* [PROVIDED ENTRIES]:
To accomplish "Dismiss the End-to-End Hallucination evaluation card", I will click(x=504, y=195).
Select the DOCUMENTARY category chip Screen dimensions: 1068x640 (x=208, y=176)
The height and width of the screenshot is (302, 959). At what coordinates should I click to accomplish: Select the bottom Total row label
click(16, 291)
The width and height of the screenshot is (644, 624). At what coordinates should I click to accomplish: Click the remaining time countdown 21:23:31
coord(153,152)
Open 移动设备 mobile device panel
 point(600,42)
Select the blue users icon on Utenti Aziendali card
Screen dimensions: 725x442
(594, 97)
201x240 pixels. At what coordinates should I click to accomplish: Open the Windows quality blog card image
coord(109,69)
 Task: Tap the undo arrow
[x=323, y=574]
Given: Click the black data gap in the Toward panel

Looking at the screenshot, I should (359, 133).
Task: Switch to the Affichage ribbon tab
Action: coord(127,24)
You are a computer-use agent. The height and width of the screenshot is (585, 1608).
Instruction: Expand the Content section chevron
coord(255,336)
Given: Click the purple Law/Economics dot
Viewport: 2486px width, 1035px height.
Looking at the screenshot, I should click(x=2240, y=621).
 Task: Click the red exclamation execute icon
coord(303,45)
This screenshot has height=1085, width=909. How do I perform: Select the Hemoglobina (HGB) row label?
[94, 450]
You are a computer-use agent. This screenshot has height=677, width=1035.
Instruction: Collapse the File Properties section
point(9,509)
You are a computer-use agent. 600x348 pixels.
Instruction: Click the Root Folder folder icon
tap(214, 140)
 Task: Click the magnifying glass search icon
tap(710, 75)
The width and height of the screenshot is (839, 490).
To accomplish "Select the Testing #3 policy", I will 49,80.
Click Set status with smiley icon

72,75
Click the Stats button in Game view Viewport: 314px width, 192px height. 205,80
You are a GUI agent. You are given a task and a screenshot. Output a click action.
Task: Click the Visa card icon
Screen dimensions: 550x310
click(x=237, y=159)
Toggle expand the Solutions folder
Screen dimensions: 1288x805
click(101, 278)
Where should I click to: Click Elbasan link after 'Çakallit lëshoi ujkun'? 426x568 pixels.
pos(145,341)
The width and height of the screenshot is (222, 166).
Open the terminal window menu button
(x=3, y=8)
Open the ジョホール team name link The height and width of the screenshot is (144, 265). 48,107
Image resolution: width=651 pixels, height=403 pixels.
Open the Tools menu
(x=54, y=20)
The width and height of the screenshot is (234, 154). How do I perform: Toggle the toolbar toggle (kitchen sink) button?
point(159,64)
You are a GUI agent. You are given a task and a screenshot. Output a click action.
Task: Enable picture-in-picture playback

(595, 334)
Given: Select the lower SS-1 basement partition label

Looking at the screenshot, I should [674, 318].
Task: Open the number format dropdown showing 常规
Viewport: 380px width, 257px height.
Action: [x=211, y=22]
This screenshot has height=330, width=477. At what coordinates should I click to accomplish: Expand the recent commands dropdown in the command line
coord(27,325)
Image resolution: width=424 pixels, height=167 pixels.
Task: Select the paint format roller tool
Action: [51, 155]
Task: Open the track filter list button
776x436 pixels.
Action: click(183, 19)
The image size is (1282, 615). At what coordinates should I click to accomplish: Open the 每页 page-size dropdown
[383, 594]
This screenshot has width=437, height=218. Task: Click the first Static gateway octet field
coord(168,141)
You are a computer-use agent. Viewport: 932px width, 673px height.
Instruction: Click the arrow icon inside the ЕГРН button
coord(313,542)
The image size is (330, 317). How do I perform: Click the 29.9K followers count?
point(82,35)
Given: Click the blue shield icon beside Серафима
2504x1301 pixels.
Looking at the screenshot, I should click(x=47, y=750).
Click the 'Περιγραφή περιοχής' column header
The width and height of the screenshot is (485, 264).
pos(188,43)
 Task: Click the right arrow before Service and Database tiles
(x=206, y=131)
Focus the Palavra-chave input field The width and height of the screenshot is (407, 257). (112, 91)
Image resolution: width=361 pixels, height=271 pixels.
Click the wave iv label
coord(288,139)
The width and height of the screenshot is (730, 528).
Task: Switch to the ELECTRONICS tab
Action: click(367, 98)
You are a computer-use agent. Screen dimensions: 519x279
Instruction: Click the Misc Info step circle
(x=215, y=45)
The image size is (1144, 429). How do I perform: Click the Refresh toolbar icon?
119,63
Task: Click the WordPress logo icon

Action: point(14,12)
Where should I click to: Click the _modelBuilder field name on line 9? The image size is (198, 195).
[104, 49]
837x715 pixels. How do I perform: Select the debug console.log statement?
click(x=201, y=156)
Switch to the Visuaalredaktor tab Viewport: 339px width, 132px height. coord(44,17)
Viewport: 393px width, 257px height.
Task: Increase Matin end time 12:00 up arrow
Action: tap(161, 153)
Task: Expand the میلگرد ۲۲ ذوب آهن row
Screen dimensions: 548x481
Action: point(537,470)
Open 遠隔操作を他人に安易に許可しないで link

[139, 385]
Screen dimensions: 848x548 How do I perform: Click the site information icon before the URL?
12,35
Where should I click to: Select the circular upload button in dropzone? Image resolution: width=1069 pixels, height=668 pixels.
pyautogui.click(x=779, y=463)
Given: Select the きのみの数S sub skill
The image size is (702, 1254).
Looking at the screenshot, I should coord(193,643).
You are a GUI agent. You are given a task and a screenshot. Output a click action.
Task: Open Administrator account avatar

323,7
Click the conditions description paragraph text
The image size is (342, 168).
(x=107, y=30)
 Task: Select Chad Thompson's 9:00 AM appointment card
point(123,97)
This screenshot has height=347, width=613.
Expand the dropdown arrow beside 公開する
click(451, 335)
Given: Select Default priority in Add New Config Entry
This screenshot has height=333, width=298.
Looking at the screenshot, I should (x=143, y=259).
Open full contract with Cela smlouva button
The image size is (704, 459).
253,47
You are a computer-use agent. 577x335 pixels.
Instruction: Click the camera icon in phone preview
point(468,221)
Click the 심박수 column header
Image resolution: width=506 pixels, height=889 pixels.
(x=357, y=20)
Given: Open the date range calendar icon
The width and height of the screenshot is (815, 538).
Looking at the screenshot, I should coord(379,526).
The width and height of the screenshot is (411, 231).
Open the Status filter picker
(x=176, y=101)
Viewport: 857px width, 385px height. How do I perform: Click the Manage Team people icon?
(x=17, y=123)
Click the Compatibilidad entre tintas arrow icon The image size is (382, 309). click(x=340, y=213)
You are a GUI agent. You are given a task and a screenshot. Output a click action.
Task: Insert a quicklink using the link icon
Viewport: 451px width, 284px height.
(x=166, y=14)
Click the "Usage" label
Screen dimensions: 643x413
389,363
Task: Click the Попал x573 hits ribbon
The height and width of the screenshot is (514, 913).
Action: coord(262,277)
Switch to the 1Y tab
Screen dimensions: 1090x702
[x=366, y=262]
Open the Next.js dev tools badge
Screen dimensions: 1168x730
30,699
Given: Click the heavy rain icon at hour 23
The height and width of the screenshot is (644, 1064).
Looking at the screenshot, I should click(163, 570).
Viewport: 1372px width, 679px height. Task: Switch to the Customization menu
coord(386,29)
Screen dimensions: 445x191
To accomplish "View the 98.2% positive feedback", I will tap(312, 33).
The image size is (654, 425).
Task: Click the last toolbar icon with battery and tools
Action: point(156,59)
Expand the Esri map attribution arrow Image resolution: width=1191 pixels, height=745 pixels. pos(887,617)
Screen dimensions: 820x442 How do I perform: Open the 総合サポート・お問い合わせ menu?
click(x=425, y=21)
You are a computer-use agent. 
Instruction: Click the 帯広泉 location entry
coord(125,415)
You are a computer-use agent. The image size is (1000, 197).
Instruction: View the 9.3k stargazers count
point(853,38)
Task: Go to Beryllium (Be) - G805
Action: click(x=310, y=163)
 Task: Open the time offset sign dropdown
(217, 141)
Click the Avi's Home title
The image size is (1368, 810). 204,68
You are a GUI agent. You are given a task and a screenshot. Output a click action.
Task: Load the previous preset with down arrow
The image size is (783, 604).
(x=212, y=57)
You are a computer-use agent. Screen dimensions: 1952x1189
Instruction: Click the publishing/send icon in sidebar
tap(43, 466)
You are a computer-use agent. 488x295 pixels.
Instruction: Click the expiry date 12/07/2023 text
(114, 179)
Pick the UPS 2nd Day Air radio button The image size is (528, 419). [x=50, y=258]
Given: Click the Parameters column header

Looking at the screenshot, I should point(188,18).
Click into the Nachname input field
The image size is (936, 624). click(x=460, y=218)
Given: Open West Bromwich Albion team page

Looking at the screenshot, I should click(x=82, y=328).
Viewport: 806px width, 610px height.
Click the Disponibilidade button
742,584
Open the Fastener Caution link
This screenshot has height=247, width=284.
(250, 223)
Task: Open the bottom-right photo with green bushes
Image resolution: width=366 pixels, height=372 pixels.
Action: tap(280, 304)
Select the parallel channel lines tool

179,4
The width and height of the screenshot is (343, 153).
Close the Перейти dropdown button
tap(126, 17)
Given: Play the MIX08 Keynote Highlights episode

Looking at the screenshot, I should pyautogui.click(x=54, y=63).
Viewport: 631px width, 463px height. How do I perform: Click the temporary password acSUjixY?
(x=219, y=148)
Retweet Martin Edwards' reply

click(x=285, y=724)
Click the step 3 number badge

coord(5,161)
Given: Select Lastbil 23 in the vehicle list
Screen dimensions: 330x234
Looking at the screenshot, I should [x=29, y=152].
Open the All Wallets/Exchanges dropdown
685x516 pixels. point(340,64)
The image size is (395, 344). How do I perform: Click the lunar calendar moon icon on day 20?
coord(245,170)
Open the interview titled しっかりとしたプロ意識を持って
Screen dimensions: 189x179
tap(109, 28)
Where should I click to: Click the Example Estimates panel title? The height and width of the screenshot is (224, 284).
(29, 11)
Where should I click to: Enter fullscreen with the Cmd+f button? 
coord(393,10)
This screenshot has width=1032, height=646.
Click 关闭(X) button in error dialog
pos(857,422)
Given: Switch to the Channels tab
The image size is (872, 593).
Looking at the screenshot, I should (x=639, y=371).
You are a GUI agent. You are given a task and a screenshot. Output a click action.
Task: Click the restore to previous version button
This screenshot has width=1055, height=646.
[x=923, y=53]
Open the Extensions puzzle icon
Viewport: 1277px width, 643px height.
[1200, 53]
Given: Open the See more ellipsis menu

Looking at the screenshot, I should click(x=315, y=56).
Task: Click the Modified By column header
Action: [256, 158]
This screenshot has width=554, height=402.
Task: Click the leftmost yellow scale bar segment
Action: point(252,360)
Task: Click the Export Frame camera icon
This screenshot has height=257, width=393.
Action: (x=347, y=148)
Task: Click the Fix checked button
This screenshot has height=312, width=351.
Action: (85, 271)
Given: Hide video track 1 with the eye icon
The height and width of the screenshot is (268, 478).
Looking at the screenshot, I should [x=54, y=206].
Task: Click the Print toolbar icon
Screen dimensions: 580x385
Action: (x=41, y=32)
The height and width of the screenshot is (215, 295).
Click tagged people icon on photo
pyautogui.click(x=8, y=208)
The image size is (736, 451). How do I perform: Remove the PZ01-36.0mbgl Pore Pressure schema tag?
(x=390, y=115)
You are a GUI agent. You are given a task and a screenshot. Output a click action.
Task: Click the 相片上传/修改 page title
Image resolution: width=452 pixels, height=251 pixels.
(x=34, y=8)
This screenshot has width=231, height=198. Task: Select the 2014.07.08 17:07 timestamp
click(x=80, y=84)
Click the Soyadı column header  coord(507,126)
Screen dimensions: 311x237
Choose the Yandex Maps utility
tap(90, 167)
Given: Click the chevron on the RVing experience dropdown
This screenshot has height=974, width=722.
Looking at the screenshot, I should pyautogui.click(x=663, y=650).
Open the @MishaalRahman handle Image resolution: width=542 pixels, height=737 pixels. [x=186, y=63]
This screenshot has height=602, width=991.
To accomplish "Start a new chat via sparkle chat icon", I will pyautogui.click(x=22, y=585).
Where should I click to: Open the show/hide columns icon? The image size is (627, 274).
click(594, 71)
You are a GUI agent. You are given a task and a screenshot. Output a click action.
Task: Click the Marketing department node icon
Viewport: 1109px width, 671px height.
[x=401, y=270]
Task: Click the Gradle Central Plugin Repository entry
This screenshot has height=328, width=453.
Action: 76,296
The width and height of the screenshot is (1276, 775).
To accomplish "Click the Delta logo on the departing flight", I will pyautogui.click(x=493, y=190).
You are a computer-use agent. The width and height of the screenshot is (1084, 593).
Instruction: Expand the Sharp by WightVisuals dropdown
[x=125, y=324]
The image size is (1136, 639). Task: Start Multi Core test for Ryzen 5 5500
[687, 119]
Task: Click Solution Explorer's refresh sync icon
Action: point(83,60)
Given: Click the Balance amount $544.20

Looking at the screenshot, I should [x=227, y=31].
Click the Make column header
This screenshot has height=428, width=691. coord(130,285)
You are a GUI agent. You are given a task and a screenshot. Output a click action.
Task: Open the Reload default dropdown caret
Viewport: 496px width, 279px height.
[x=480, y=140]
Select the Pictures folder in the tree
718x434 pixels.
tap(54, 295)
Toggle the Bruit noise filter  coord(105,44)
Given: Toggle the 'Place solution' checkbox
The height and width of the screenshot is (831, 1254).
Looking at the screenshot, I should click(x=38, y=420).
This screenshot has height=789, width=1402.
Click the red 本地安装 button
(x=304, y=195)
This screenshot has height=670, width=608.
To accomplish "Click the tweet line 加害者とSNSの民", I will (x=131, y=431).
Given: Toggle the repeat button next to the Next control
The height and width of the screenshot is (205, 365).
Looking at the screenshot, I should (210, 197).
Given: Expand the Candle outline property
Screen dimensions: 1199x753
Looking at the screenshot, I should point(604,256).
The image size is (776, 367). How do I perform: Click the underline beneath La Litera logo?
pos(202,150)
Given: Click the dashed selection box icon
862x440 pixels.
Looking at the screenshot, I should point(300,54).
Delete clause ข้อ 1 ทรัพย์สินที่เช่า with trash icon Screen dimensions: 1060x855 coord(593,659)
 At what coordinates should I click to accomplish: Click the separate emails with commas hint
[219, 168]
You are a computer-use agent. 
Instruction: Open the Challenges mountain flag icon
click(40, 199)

* [YOUR GOAL]:
Copy out every line from the material above where the string "blue" turns up.

* [RESULT OF THE EXERCISE]:
Select the blue users icon on Utenti Aziendali card
Given: Click the blue shield icon beside Серафима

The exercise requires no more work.